__Consigne__: Indiquez si chacune des affirmations suivantes concorde avec la critique de film reproduite ci-dessous, en répondant par oui ou par non et en citant mot pour mot les termes de la critique qui tranchent la question. (a) Daphné passe quatre jours à la campagne avec le cousin de son compagnon. (b) L'intrigue du nouveau film se déroule dans un cadre historique, en costumes. (c) La musique du film comprend des œuvres de Mozart.

__Extrait de page__:
○ ○ ○

Jeune femme enceinte, Daphné (Camélia Jordana) se retrouve seule à la campagne pendant quatre jours avec Maxime (Niels Schneider), le cousin de son compagnon, ce dernier ayant dû s’absenter. Les deux inconnus vont se raconter leurs histoires d’amour présentes et passées d’où émergent de nombreux protagonistes aux passions contrastées.

Après Mademoiselle de Joncquières, Emmanuel Mouret s’intéresse de nouveau aux inconstances du cœur, mais au film en costumes adapté de Diderot succède une intrigue située dans un cadre contemporain qui multiplie les allers-retours temporels et les personnages. Le cinéaste se révèle particulièrement à l’aise dans cette construction romanesque où la parole dévoile toujours des doubles fonds et des passions contradictoires. Au cœur d’un cocon esthétique rythmé par les musiques de Mozart, Purcell ou Tchaïkovski, les conflits intérieurs se révèlent en effet souvent cruels, et la quête du bonheur amoureux s’accompagne parfois de vertigineuses déceptions et manipulations…

Le savoureux casting donne chair à cette foule sentimentale agitée par diverses impulsions corporelles : l’intensité renfermée de Niels Schneider, les aspirations libératrices de Camélia Jordana, la colère cachée d’Émilie Dequenne, la trompeuse maturité de Vincent Macaigne ou la sympathie ambivalente de Guillaume Gouix forment autant de tempêtes intimes sublimées par la mise en scène. Si l’usage des mots croyait pouvoir dispenser les protagonistes de tourments trop vifs, cette imbrication des désirs finit par faire surgir une émotion débordante qui déjoue magistralement les attentes et les conventions.

3 QUESTIONS À EMMANUEL MOURET

C’est votre film le plus long. Et le plus ambitieux, narrativement ?

○ ○ ○

__Données enregistrées__:
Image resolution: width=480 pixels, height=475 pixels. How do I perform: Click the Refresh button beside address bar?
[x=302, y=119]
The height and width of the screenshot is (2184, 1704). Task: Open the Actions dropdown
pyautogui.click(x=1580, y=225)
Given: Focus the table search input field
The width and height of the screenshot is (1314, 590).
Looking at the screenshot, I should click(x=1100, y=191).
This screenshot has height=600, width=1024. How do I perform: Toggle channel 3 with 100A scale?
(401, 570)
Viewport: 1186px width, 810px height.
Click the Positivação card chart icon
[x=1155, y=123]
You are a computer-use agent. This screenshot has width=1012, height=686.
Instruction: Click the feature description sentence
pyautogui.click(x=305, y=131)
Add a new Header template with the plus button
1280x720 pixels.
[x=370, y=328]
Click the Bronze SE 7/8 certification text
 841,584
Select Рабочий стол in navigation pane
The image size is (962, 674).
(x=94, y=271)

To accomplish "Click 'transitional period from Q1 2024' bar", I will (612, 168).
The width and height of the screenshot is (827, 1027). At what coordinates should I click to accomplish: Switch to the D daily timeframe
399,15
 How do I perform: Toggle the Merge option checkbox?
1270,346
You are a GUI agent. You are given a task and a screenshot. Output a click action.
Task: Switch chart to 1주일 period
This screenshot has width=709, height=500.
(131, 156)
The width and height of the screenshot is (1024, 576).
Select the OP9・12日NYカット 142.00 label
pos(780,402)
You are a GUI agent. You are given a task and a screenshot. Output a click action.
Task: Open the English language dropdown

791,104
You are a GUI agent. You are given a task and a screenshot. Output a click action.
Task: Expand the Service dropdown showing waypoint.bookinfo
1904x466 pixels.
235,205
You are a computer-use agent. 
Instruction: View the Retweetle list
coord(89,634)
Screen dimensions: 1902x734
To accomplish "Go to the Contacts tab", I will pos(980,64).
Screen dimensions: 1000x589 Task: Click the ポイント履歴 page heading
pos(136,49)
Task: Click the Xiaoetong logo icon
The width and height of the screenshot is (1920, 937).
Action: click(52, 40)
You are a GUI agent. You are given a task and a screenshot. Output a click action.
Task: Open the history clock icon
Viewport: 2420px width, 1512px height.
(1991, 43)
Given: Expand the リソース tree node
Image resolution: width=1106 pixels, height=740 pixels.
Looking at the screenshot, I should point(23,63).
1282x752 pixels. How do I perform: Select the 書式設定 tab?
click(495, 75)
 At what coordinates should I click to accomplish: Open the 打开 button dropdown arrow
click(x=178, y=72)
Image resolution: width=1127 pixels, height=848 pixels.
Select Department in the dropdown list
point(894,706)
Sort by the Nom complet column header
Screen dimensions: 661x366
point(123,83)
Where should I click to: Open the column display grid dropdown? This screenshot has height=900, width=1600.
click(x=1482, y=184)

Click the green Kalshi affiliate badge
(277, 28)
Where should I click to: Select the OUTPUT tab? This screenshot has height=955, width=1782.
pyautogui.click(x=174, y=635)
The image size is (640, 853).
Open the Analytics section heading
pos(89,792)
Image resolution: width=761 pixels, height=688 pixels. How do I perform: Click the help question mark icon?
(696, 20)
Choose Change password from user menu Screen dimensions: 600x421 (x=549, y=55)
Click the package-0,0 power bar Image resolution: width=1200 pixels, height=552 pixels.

○ ○ ○

__Corrigé__:
(a) Oui : « se retrouve seule à la campagne pendant quatre jours avec Maxime (Niels Schneider), le cousin de son compagnon ».
(b) Non : « une intrigue située dans un cadre contemporain ».
(c) Oui : « rythmé par les musiques de Mozart, Purcell ou Tchaïkovski ».